Bölümler | Kategoriler | Konular | Kitaplar | İletişim


zerrece ask odu yakar bütün varligi

________________________________________
ZERRECE AŞK ODU YAKAR BÜTÜN VARLIĞI



Hz. Mevlânâ: “Ey aşkı dâvâ eden insan, âşıkların hayâtı dostun yolunda ölmektir. Bil ki o hazrete gönül vermedikçe gönül sâhibi olamazsın. Eğer sen, kendi şeker gibi leziz olan murâdını ihtiyar ediyorsan âşık değilsin! Zira âşıkın şânı kendi murâdını dostun murâdından dolayı fânî etmek ve dostun murâdı ne ise onu kendine murat etmektir.” buyuruyor.



Her şeyin var oluşundaki hikmet aşk yüzündendir. Bunu, Allah’ın Resûl’üne hitabından anlıyoruz: “Eğer sen olmasaydın, ben bu dünya ve mâfîhâyı halk etmezdim.”



Bu aşkı, Cenâb-ı Hak, Kur’ân-ı Kerîm’de: “Adem’e secde ediniz!” demekle ortaya koymuştur. Hakk’ın nûrunu Adem’de gören ruhlar o güneş etrafında birer gezegen gibi devredicidirler.



Şu var ki bu âlemde, aşkın ismine veyâ sıfatına âşık olanlar da ne çok. Paraya, mala, şöhrete, evlada mübtelâ olanlar hep buna birer örnek. Fakat aşkın gerçeğine, özüne ulaşmış olanlar, sırf Allah için olanlar, kahrı ve lûtfu hoş karşılayanlar, belâyı bal edenler, şikâyet yerine şükredenler, Hakk’ı halkta seyredenler işte ezelde Hakk’ın nûrunu Adem’de görüp secdeye varanlardır. Bununla beraber herkes ve her şey aşk için hayat bulmuş, aşk için yaşamakta…

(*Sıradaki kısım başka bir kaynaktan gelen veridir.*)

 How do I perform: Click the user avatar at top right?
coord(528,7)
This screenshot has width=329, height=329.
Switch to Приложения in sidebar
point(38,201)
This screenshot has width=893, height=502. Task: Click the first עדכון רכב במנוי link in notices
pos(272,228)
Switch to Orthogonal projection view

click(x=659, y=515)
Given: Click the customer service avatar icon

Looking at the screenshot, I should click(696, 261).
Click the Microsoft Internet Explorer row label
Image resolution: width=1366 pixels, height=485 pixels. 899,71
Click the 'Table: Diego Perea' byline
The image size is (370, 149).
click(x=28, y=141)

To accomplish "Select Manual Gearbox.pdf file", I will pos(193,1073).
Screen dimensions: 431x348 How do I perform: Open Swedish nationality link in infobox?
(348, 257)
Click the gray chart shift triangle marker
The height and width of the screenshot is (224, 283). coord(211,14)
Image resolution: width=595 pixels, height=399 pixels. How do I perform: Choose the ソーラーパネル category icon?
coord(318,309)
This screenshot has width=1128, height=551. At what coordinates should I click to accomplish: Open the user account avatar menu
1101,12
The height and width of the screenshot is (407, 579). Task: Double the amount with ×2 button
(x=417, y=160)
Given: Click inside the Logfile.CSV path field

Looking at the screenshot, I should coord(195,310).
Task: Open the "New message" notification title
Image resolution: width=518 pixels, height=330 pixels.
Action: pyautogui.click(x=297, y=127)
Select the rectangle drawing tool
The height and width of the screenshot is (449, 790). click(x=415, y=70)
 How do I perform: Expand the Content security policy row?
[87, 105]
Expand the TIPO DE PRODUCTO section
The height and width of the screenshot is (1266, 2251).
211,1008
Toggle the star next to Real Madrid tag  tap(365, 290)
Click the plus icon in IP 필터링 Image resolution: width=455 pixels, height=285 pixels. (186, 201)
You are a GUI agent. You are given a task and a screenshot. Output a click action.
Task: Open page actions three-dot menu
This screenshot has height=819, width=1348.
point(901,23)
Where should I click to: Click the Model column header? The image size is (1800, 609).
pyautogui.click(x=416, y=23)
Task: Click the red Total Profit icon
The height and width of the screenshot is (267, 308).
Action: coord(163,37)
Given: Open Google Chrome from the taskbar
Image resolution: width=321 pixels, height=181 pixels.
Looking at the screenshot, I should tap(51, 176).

Aşk sultânı, bir vücut memleketine ayak basınca, orada hüküm sürenlerin varlığından eser kalmaz. Orada hırs, tamah, riya, haset, kin damarları kurur. Benlik sevdası ile sarhoş olanın elindeki mey kadehi kırılır ve gönlü insanlık aşkı ile çarpar ki, o gönül kâinat vücudunun kalbi mesabesindedir.



Ezelde Allah’ın nûrunu göremeyenler bu alemde de kör oldular. Ancak onların körlüğü, gönül gözlerindedir. Halbuki ten gözleri görmeyenler içinde öyleleri vardır ki, kalp gözleri Allah’ın aşkına açık ve hakikati seyredicidir.



Mesnevî’de bir hikâye vardır: Bir Yahudi padişahı Musevi dinini kabul etmeleri için halkı zorlayıp şiddet ve zulüm yaparmış. Planını tatbik hususunda da her türlü çareye baş vururmuş ve iman etmeyenleri ateşe atmak için hazırlığını tamamlayıp bir anayı şefkati yönünden mağlup etmek istemiş. Kucağındaki çocuğu, diri diri yakmak üzere kadından ayırınca ana çılgına dönmüş ve imanından dönmek üzere olduğu esnada, yavrusu kendisine hitap ederek:



Anacığım, ben senin karnında iken ve yalnız senin kanın ile beslenirken o rahim denen dünyadan başka bir dünya olduğunu bilmiyordum. Senden aldığım gıdadan başka bir leziz gıda olabileceğini ve nice nimetleri bulunan bir alemi görebileceğimi ummuyordum. En geniş alemim orası ve en leziz gıdam da senden aldığım kan idi. Halbuki, bu aleme gelince, buranın evvelkine nazaran nasıl güzel ve muazzam olduğunu görerek hayret içinde kaldım. Anacığım, imanından dönme, ateşe gel. Zira şimdi dünyanın da fevkinde olan nurani bir diyarın ışıklarını sezmekte, onun ruhani gıdasının tadını damağımda duymaktayım. Korkma anacığım, gel. Vücut varlığını ateşe ver. Benim gibi sen de bu gerçek diyarın yolunu hayretle seyret.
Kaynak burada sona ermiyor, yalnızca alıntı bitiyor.